Bauer a fréquenté le lycée de Haïfa et a servi dans le groupe paramilitaire juif pré-étatique connu sous le nom de Palmach. Il a étudié à l'Université de Cardiff au Pays de Galles grâce à une bourse, puis est retourné en Israël pour combattre pendant la guerre d'indépendance de 1948-49. (Le gallois était l'une des neuf langues qu'il parlait.)
Il a ensuite déménagé au kibboutz Shoval et a terminé ses études de doctorat à l'Université hébraïque.
Ses titres universitaires comprenaient celui de professeur émérite d'histoire et d'études sur l'Holocauste à l'Institut de recherche Avraham Harman sur la communauté juive contemporaine de l'Université hébraïque de Jérusalem et de conseiller académique auprès de Yad Vashem, l'autorité officielle israélienne chargée de l'Holocauste.
En 1998, il a reçu le Prix Israël, l'une des plus hautes distinctions du pays, pour l'ensemble de ses réalisations universitaires. Il a également été nommé membre de l'Académie israélienne des sciences et des sciences humaines en 2001.

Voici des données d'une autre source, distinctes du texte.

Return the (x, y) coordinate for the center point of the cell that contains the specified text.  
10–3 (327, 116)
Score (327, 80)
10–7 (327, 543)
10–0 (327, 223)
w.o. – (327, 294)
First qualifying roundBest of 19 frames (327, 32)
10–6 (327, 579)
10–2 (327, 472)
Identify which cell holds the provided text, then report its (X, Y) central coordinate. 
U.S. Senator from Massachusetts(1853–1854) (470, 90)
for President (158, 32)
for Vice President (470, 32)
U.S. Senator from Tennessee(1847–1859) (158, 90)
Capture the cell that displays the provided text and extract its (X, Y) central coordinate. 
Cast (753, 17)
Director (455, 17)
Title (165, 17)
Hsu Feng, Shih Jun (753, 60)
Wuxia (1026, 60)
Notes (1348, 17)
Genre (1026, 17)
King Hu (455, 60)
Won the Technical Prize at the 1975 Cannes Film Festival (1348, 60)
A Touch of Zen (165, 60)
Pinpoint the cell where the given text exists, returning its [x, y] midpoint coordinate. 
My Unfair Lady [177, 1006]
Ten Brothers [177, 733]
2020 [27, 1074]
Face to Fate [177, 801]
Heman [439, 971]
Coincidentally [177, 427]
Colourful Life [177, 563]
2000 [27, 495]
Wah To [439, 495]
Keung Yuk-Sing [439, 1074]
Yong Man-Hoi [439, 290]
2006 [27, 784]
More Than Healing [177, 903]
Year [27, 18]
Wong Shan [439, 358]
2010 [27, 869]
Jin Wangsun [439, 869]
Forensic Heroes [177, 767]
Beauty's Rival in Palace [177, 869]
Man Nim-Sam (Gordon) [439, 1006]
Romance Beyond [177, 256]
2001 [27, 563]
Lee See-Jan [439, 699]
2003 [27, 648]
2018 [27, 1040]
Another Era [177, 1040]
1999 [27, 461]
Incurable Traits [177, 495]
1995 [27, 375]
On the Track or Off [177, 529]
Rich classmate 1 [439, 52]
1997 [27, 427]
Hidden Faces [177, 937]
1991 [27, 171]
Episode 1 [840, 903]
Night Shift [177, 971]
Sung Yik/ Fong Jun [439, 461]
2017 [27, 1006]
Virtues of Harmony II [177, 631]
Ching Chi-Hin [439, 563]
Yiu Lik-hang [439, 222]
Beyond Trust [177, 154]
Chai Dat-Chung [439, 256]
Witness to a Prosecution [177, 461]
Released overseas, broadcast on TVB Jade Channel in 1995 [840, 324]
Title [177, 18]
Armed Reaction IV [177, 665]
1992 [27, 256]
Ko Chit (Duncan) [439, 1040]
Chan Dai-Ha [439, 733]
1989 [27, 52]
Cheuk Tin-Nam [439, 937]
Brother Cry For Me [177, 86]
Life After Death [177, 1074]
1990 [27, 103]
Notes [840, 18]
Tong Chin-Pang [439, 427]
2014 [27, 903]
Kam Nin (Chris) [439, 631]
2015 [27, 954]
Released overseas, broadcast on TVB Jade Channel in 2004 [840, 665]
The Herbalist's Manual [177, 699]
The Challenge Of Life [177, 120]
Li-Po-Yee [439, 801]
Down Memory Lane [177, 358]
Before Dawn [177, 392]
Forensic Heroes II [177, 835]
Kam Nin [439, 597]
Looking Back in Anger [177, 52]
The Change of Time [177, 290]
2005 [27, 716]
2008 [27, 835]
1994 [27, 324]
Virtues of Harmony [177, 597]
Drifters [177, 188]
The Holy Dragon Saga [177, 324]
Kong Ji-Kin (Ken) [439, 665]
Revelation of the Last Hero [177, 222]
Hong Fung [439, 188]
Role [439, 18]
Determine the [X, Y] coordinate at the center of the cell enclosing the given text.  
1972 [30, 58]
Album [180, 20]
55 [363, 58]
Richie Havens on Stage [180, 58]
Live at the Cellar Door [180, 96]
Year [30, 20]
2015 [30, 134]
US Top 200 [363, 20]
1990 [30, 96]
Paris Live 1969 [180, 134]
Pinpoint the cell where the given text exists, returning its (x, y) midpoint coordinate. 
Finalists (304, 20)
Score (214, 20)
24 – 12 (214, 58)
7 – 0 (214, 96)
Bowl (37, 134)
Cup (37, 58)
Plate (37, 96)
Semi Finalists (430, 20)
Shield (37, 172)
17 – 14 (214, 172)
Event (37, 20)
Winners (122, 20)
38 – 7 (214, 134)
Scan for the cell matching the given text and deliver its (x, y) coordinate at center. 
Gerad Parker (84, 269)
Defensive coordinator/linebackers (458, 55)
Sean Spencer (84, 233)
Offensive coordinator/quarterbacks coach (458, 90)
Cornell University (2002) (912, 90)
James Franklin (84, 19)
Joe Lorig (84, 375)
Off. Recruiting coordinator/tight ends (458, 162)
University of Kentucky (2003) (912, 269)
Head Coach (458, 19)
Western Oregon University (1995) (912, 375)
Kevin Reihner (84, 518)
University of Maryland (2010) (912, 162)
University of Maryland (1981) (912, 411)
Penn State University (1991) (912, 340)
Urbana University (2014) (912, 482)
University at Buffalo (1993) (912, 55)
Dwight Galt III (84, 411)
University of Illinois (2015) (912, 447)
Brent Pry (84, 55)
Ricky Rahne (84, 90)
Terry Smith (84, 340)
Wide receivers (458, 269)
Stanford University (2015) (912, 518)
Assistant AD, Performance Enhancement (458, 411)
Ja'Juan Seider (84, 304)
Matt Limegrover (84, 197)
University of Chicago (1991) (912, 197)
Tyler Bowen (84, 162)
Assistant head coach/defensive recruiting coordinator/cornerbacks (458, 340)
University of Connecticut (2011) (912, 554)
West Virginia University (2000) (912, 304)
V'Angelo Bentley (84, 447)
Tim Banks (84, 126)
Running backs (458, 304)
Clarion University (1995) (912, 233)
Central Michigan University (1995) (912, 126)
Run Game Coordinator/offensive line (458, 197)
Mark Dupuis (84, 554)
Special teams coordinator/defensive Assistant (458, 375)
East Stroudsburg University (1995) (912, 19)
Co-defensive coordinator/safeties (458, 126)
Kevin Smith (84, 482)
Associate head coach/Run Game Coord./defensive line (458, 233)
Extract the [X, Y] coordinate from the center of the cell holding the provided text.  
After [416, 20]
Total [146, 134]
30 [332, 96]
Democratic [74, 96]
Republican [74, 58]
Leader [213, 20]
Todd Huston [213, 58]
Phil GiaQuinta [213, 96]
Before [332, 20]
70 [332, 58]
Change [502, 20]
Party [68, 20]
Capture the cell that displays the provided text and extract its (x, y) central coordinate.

Bauer est resté actif et franc jusqu’à la fin de sa vie : en 2018, il a eu des mots durs à l’égard des responsables israéliens qui ont réglé un différend diplomatique avec un gouvernement polonais qui avait cherché à imposer des limites à ce qui pouvait ou ne pouvait pas être écrit sur l’Holocauste ; en 1992, il a contesté le consensus de ses collègues en minimisant l’importance de la conférence de Wannsee, où de hauts responsables nazis se seraient réunis dans une villa de la banlieue berlinoise en 1942 pour dessiner les plans de la « solution finale ».
« Wannsee n’était qu’une étape dans le déroulement du processus de meurtres de masse », avait-il déclaré à l’époque.
En 1998, Bauer a prononcé un discours devant le Bundestag allemand dans lequel il a proposé trois commandements supplémentaires aux dix commandements. « Je viens d'un peuple qui a donné les Dix Commandements au monde », a-t-il déclaré. « Soyons d’accord qu’il nous en faut trois de plus, et ce sont celles-ci : tu ne seras pas un auteur de crimes ; tu ne seras pas une victime; et tu ne seras jamais, mais jamais, un spectateur.
Selon Associated Press, il laisse dans le deuil deux filles, trois beaux-enfants et de nombreux petits-enfants.